Translate this sentence from the faculty announcement into Spanish: "Professor Goode will work for the Department of Dramatic Art on a half-time basis."

[Start DOCUMENT SEGMENT]

Dean Ralph Hexter of the Division of Arts and Humanities in the College of Letters and Science warmly welcomes the following 12 new faculty members who are currently at work on campus. Their collective research and teaching enriches the departments they represent, the Division, as well as the University as a whole.

William Fitzgerald

Professor William Fitzgerald comes to Berkeley as a joint appointment to the Classics and Rhetoric departments from UCSD, where he served on the faculty there since 1980. He is a scholar of Latin literature who holds a B.A. from Oxford University with a "double first" in Classics, and a Ph.D. in Comparative Literature from Princeton University. He is the author of two landmark books and has a new book, Living with Slaves, forthcoming this year from Cambridge University Press. His books as well as his various articles show a remarkable mastery of several diverse fields, including Greek and Latin authors and poetic forms, prose narrative and comedy, and the social institutions of ancient Rome.

 

Joe Goode

Joe Goode is an internationally known choreographer, dancer, and performer who runs his own dance troupe in San Francisco, the Joe Goode Performance Group. Professor Goode will work for the Department of Dramatic Art on a half-time basis. His highly original, ground-breaking, combination of dance, narrative voice, song, and installation techniques have established him as one of the most creative and distinctive practitioners in the U.S. Professor Goode's unique blend of modern dance training and unorthodox approaches to movement and narrative will bring an extraordinary element to the department. Professor Goode is not unfamiliar with Berkeley; in 1999, he served as a Regents' Lecturer and created the "Leavers," a new work for the University Dance Theater performed by student actors and dancers.

[End DOCUMENT SEGMENT]
[Start EXTRACTED MATERIAL]

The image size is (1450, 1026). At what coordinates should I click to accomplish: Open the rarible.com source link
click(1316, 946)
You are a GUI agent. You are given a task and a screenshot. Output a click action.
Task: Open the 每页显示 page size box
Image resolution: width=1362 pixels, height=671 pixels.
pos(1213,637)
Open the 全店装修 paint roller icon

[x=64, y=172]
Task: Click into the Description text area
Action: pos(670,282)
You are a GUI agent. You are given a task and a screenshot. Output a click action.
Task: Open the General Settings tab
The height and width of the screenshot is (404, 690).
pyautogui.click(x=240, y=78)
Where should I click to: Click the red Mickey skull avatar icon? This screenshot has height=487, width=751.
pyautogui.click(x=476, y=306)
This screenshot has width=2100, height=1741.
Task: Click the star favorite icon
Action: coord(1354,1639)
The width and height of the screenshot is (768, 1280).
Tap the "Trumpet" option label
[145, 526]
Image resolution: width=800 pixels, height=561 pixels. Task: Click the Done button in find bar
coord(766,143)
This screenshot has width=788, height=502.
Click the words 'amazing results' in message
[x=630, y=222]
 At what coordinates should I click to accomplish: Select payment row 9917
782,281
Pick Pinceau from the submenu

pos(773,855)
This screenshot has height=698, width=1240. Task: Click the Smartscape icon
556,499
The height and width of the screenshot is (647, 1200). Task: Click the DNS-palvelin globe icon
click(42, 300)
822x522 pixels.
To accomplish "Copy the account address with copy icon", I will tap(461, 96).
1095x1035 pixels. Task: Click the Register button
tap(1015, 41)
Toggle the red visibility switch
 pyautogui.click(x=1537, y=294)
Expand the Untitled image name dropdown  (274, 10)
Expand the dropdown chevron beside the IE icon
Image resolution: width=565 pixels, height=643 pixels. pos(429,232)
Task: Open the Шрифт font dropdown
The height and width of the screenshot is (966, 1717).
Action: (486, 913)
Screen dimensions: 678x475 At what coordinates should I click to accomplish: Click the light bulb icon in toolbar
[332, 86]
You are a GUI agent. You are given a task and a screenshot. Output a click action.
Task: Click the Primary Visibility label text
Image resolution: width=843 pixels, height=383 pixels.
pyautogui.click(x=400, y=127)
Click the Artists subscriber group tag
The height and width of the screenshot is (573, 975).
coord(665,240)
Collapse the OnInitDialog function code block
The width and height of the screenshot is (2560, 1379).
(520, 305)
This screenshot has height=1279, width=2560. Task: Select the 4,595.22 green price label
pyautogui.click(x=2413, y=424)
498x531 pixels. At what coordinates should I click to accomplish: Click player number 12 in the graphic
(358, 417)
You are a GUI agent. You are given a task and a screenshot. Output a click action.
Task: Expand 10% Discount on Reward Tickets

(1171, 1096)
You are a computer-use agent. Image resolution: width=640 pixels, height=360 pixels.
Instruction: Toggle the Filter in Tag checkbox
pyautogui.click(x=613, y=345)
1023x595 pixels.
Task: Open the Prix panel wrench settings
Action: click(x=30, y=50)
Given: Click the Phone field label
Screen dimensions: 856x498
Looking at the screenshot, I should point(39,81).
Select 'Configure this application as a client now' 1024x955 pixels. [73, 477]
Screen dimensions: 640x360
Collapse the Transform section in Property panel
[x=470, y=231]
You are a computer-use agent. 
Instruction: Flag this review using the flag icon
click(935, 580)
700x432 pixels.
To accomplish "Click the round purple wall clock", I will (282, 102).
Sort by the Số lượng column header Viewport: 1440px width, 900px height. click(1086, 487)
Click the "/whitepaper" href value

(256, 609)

[End EXTRACTED MATERIAL]

RESPONSE TO THE TASK: El profesor Goode trabajará para el Departamento de Arte Dramático a media jornada.